Трудные времена. Кто против тебя, уже не сочтешь, а кто за тобой — тем более… Бывают мгновения, когда Гнилой понимает вдруг, что все люди вокруг ему вообще не нужны, а уж он им и подавно. Снились сны, где бродил он по безлюдным городам, ел и пил что хотел, взяв пищу запросто в открытых магазинах. И оглядывался, оглядывался с такой сиротской тоской, жалостью к себе и болью, что во рту пересыхало и не было воздуха!.. Что это было? Зачем? Непонятно. Наяву — только привычная тупая злость. Может, лучше, чтоб люди не сами собой исчезли, как во сне, а чтоб ты их сам… всех? Раз тебя одного они все никак уничтожить не могут, оставляют мучиться, страдать, болеть, думать и ненавидеть! Где только патронов столько возьмешь? Четыре их всех у него, только четыре…
VIII
Орешина впервые назначили в наряд на суточное дежурство по городу. От уголовного розыска дежурил Мухачев. После той злополучной ночи «свободного поиска» они не виделись, и Николай обрадовался случаю целые сутки быть вместе.

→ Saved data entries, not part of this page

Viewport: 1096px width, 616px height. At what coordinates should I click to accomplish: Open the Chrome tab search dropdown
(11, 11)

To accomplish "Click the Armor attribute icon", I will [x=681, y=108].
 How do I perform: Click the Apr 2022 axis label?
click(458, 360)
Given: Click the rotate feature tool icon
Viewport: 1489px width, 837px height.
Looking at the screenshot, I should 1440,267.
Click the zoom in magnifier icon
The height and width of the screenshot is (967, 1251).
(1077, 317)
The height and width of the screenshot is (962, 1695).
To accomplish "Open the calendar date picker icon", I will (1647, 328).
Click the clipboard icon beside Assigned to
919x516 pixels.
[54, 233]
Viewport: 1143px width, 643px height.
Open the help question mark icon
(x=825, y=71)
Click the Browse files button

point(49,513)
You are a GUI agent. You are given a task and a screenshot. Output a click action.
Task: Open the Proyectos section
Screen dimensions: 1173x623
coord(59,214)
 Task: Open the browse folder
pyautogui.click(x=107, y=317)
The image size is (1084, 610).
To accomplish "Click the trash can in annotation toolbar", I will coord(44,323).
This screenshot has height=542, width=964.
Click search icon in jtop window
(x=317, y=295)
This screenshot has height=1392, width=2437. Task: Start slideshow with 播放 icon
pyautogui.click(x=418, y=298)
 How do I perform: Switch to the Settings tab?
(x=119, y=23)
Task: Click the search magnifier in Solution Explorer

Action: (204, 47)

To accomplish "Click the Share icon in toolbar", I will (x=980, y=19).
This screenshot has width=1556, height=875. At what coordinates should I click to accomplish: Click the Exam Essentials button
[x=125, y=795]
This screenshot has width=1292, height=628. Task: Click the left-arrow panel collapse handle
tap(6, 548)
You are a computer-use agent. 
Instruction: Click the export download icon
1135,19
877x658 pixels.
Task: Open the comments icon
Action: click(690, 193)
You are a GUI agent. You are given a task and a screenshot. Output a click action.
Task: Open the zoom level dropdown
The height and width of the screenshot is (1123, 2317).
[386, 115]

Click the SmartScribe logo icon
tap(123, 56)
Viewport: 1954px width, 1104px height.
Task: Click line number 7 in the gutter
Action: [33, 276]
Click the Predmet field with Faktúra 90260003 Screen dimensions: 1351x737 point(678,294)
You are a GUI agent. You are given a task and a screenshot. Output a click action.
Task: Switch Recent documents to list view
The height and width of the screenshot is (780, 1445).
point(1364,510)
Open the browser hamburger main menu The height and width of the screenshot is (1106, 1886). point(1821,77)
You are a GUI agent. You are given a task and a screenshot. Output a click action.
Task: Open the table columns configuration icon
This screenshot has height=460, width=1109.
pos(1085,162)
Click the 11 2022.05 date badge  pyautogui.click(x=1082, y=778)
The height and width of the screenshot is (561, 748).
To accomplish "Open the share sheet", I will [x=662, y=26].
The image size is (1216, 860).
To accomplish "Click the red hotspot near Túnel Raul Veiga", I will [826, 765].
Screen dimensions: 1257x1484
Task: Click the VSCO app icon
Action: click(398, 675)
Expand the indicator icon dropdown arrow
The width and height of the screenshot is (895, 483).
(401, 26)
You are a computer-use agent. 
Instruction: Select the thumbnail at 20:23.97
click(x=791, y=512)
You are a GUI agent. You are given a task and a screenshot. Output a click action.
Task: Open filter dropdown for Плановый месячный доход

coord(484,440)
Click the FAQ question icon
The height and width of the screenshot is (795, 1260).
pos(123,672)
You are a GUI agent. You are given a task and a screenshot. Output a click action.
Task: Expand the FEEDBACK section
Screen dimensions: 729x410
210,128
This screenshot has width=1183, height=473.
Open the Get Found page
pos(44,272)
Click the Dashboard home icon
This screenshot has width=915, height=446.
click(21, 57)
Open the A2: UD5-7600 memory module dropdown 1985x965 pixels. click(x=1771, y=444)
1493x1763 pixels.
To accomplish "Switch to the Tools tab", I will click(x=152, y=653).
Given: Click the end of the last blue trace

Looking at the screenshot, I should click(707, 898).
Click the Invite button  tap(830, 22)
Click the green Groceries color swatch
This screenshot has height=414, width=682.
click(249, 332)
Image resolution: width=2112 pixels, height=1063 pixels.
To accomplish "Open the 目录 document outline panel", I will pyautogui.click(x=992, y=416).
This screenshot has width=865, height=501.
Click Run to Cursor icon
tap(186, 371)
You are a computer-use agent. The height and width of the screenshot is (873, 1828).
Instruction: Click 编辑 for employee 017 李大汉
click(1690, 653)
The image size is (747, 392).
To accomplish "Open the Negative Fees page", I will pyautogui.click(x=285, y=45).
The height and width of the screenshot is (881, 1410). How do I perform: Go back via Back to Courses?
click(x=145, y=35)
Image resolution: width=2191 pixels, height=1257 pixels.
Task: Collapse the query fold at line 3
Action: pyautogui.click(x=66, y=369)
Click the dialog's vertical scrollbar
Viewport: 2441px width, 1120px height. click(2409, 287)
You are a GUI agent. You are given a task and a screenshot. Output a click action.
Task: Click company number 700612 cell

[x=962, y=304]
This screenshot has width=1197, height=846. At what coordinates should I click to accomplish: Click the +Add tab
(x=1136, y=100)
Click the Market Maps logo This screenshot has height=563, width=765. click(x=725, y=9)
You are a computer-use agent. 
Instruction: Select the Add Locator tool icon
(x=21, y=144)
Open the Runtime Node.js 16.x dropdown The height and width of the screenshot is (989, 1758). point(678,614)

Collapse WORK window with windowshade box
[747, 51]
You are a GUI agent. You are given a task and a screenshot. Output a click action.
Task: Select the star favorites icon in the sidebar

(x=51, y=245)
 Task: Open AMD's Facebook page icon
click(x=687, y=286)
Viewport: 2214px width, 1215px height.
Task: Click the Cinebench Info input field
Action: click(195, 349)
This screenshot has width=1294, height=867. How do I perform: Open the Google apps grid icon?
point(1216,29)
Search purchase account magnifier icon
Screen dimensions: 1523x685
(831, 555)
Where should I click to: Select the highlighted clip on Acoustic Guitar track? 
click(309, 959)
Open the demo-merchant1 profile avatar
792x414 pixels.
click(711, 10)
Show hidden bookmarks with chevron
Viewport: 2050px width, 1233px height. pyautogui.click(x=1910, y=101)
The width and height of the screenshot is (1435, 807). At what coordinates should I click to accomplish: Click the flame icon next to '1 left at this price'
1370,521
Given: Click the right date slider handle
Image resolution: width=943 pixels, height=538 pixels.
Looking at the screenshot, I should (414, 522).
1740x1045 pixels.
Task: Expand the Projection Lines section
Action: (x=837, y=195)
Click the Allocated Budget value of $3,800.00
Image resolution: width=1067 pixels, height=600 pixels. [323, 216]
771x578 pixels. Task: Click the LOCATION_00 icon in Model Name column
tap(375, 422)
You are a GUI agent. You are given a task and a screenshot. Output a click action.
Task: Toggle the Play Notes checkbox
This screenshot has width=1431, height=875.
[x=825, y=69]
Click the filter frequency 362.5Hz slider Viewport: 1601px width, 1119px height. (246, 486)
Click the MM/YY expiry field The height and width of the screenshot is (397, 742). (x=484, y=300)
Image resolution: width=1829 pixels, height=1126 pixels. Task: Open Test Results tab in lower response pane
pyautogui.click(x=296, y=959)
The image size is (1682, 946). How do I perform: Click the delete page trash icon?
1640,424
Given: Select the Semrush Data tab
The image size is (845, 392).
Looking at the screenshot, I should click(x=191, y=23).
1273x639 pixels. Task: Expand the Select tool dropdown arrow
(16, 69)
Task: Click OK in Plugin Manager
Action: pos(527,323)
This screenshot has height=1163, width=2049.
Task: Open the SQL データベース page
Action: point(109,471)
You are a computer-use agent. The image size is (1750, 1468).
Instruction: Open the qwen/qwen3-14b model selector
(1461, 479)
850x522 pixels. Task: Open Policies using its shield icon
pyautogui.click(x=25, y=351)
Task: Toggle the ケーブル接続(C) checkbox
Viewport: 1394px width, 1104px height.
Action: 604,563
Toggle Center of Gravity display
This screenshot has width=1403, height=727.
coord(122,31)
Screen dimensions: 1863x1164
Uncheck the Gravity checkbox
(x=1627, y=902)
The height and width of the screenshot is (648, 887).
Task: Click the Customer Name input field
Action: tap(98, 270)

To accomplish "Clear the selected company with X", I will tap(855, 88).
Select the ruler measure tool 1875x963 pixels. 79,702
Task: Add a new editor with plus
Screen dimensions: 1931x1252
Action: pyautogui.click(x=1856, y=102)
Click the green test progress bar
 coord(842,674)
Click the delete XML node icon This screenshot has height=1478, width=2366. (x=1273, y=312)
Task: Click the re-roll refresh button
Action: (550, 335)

Среди участковых тоже были молодые товарищи, посланцы обкомов и райкомов, но Орешин пока не нашел общего языка ни с одним, да и виделись они раз в неделю на служебных занятиях или на месячных отчетах перед инспекторами и майором Бородаевым.
Особенно поговорить с Мухачевым, конечно, и теперь не удалось: в дежурную комнату со всех уголков города поступали сообщения, заявления, сигналы. Две «линейки» и одна легковушка от ГАИ были почти постоянно в «разгоне» с кем-то из дежурных. Заступили утром, а вот уже и кончается суматошный воскресный день с его неумеренным порой весельем. Только из горпарка сегодня дружинники сопроводили в отдел больше десятка злодеев. Это и понятно: дежурили электроаппаратчики под руководством Ивана Осиповича Потапкина!
Ответственный дежурный, пожилой старший лейтенант, разобравшись с очередным задержанным из парка, вздохнул:
— Ох уж эти дружинники! Да половину доставленных сюда людей им бы по домам из пикета отправить, а то и вовсе не задерживать, лишними придирками не портить отдыхающим воскресного настроения!
По телефону Орешин посоветовал это Потапкину, заодно дал приметы похищенного у девушки фотоаппарата «Киев», возможно, с оборванным ремешком и с тремя семерками в конце заводского номера.